(Saved entries)
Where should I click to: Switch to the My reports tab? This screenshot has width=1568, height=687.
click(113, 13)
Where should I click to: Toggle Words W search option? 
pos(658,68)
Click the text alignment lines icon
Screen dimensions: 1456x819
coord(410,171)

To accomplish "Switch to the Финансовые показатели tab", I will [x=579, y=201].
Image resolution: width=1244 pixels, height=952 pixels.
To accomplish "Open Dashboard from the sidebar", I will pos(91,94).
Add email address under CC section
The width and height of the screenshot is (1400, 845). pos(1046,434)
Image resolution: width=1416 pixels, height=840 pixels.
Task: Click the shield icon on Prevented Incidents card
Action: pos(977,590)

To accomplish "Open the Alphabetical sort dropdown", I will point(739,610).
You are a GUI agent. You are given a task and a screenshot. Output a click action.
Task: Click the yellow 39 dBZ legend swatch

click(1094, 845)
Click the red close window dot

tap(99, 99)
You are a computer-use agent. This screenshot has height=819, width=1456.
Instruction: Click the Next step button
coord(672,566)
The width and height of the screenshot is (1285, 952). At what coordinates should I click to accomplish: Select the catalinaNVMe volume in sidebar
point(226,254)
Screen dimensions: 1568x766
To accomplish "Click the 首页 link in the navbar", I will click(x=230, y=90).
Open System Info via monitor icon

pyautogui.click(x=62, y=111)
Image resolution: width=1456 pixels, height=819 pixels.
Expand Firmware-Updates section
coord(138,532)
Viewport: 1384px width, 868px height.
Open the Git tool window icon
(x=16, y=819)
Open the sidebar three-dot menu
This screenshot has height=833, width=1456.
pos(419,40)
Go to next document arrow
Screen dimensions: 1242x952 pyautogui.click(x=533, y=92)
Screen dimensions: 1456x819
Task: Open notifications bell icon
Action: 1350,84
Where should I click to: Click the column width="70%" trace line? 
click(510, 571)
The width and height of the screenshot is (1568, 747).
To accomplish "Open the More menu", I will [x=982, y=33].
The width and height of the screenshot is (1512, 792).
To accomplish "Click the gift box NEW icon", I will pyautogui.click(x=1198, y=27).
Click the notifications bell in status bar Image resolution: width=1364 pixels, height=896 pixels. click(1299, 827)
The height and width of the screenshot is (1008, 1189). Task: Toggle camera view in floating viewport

● **REQUIRED WORK**:
From the line containing "The width and height of the screenshot is (1285, 952)." to the last line above, repeat every line exactly and nothing else.

● **EXERCISE RESULT**:
The width and height of the screenshot is (1285, 952). At what coordinates should I click to accomplish: Select the catalinaNVMe volume in sidebar
point(226,254)
Screen dimensions: 1568x766
To accomplish "Click the 首页 link in the navbar", I will click(x=230, y=90).
Open System Info via monitor icon

pyautogui.click(x=62, y=111)
Image resolution: width=1456 pixels, height=819 pixels.
Expand Firmware-Updates section
coord(138,532)
Viewport: 1384px width, 868px height.
Open the Git tool window icon
(x=16, y=819)
Open the sidebar three-dot menu
This screenshot has height=833, width=1456.
pos(419,40)
Go to next document arrow
Screen dimensions: 1242x952 pyautogui.click(x=533, y=92)
Screen dimensions: 1456x819
Task: Open notifications bell icon
Action: 1350,84
Where should I click to: Click the column width="70%" trace line? 
click(510, 571)
The width and height of the screenshot is (1568, 747).
To accomplish "Open the More menu", I will [x=982, y=33].
The width and height of the screenshot is (1512, 792).
To accomplish "Click the gift box NEW icon", I will pyautogui.click(x=1198, y=27).
Click the notifications bell in status bar Image resolution: width=1364 pixels, height=896 pixels. click(1299, 827)
The height and width of the screenshot is (1008, 1189). Task: Toggle camera view in floating viewport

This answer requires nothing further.